Talking about sex is uncomfortable. Such conversation about private matters can be tough whether the discussion is with preteens or doctors. It is even more difficult when conducted in two different languages. But Marjorie Sable, Professor and Director of the Department of Social Work, works to break down the communication barrier when it comes to family planning.
As she sits in her corner office in Clark Hall, the sunlight bounces off Sable's glasses. An enormous story cloth is displayed on the wall behind her, a gift and reminder of her connections to South Africa. In the summer of 2007, she embarked on a trip to KwaZulu Natal province, on the east coast of that country, and began her research on the pregnancy intentions of rural South African women. In this particular area of the world, the risk of contracting HIV can reach 40%, Sable says, double that of other parts of Africa. Because HIV is often spread from mother to child, she believes that understanding how women plan for pregnancies might help them reduce the risk of spreading the disease.
Sable began by facilitating a series of focus groups with the goal of understanding pregnancy intentions. The theory behind her investigation, she explains, is that the strongest indicator of any behavior is a person’s intention to perform that behavior. Take smoking, for example. The best way to predict whether you will actually quit is whether you in fact want to quit. But there are also external influences: whether your spouse supports your decision to quit, what you believe others will think of you, and whether you can afford nicotine patches.
This was the theoretical framework Sable used to study why people in South Africa have children and whether they use family planning. What she found was fascinating. For example, she explains that “one of the reasons why people have children is so they will have someone to help with household tasks, such as fetching water from the river.” But that wasn’t the only reason to reproduce. Many women cited the goal of “leaving your face,” in other words, of leaving someone to carry on after they were gone. In this culture the role of the ancestors is very important, and having children is a way to extend the family line and please the ancestors. “Leaving your face,” Sable explains, means creating your tradition and legacy. In cases where people had been infected with HIV, it was considered even more important to bear children so that the legacies of departed parents would not perish.
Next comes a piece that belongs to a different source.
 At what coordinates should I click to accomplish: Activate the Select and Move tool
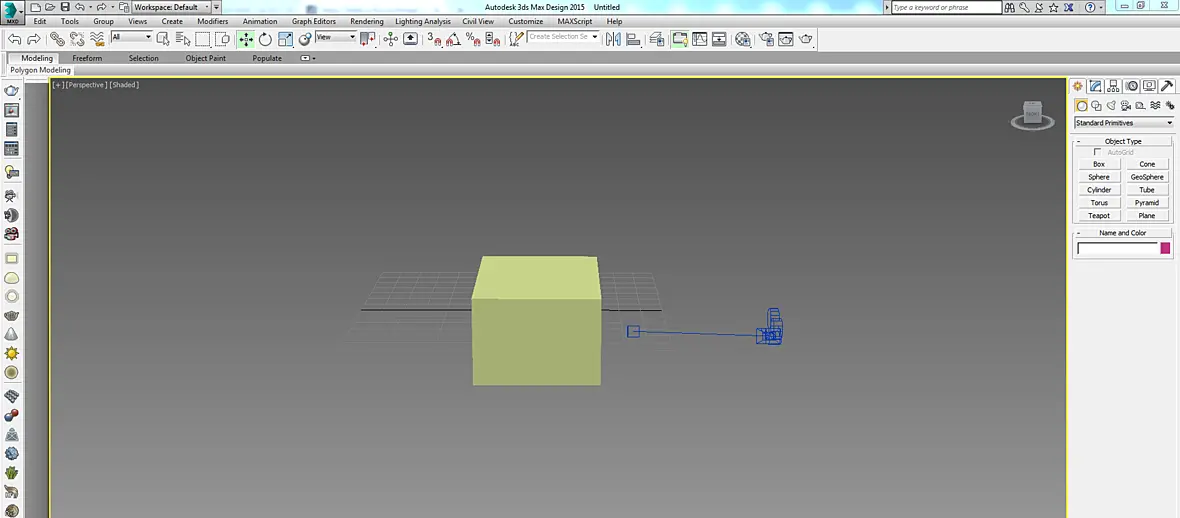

Sable also found that the community had a huge impact on whether these South African women bore children, with mothers-in-law being the most influential. “When a young woman marries, she goes to live with the husband’s family, and she’s called makoti,” Sable notes. “She’s really subservient to her mother-in-law. If they have a good relationship, the mother-in-law will help her and maybe talk to her about family planning and how to prevent having children if she’s not ready.” If the two women don’t get along, however, all that goes out the window.
Because the conversations that took place in focus groups were in Zulu, a language in which she is not fluent, Sable hired translators who would meet with her afterward and explain what was going on as well as transcribe the exchanges. She hopes to continue this work. The next step, she says, is to conduct a survey within individual households. Ultimately, such research would develop interventions to assist women in gaining control of their pregnancies and access to health services, as well as hinder the spread of HIV.
Sable also works on reproductive issues on a local level. For instance, she recently completed a project that focuses on Columbia’s Hispanic population and the barriers they face in securing reproductive health services. As in South Africa, she has established focus groups, in this case led by native Spanish-speakers. When through a survey of 200 men and women she discovered that more people wanted to be involved in the research, she implemented a project called photovoice.
Her project design was intriguing. There were ten participants and each person received a camera. They were told to take photographs of things that represented or symbolized their barriers. “One guy took a picture of a big sign, one of those big tall signs on the Business Loop advertising several different things,” Sable explains. “He said, ‘Every where you look you see signs, but you don’t see signs about where to go for family planning. We don’t know where it is.’” She then put these photographs on display at the Boone County Department of Public Health. In addition, she developed an intervention program to train thirty people as medical translators and created a Spanish-language brochure to outline where clinics were located and how to use them.
While talking about sex is uncomfortable, Sable is clearly up to the task. She will continue to sit with women — whether in South Africa or in Missouri — in order to talk, learn, and ultimately help them scale whatever barriers to family planning they may encounter.